Publication Date: 19 Jun 2012
Type: Original Research
Journal: Evolutionary Bioinformatics
Citation: Evolutionary Bioinformatics 2012:8 301-319
doi: 10.4137/EBO.S9758
Background: Repetitive sequences (RSs) are redundant, complex at times, and often lineage-specific, representing significant “building” materials for genes and genomes. According to their origins, sequence characteristics, and ways of propagation, repetitive sequences are divided into transposable elements (TEs) and satellite sequences (SSs) as well as related subfamilies and subgroups hierarchically. The combined changes attributable to the repetitive sequences alter gene and genome architectures, such as the expansion of exonic, intronic, and intergenic sequences, and most of them propagate in a seemingly random fashion and contribute very significantly to the entire mutation spectrum of mammalian genomes.
Principal findings: Our analysis is focused on evolutional features of TEs and SSs in the intronic sequence of twelve selected mammalian genomes.

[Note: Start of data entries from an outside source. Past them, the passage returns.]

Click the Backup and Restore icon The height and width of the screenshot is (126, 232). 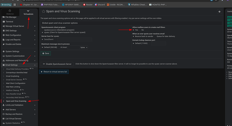coord(4,114)
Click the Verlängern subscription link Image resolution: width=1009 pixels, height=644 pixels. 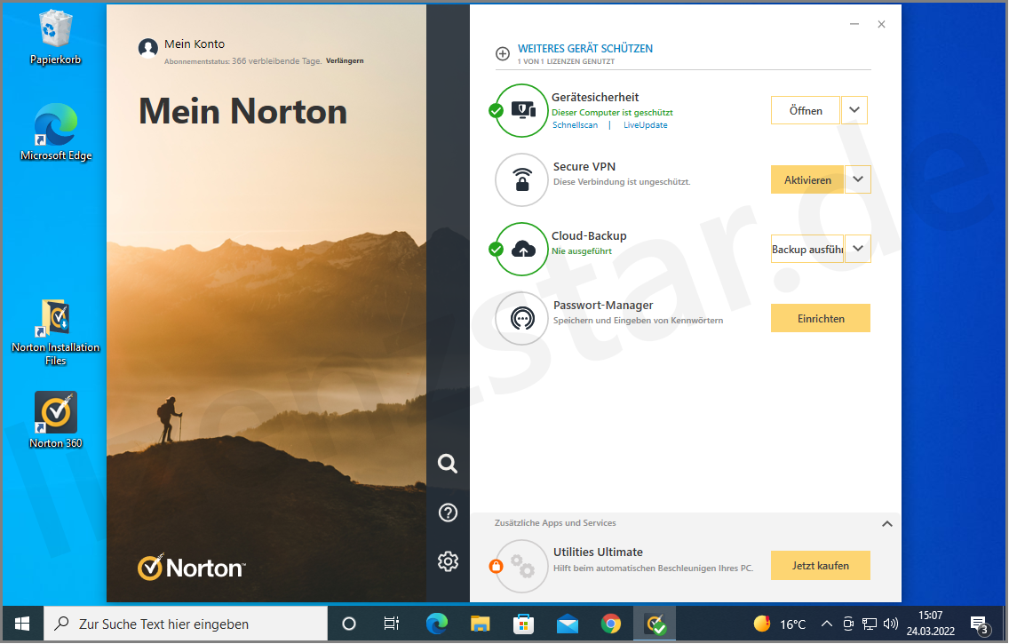(x=345, y=60)
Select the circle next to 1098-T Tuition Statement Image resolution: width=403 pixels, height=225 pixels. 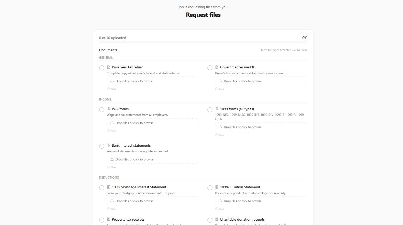210,188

We divided them into four groups—primates, large mammals, rodents, and primary mammals—and used four non-mammalian vertebrate species as the out-group. After classifying intron size variation in an intron-centric way based on RS-dominance (TE-dominant or SS-dominant intron expansions), we observed several distinct profiles in intron length and positioning in different vertebrate lineages, such as retrotransposon-dominance in mammals and DNA transposon-dominance in the lower vertebrates, amphibians and fishes. The RS patterns of mouse and rat genes are most striking, which are not only distinct from those of other mammals but also different from that of the third rodent species analyzed in this study—guinea pig. Looking into the biological functions of relevant genes, we observed a two-dimensional divergence; in particular, genes that possess SS-dominant and/or RS-free introns are enriched in tissue-specific development and transcription regulation in all mammalian lineages. In addition, we found that the tendency of transposons in increasing intron size is much stronger than that of satellites, and the combined effect of both RSs is greater than either one of them alone in a simple arithmetic sum among the mammals and the opposite is found among the four non-mammalian vertebrates.

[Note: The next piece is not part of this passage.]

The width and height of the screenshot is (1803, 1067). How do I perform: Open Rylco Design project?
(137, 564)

Conclusions: TE- and SS-derived RSs represent major mutational forces shaping the size and composition of vertebrate genes and genomes, and through natural selection they either fine-tune or facilitate changes in size expansion, position variation, and duplication, and thus in functions and evolutionary paths for better survival and fitness. When analyzed globally, not only are such changes significantly diversified but also comprehensible in lineages and biological implications.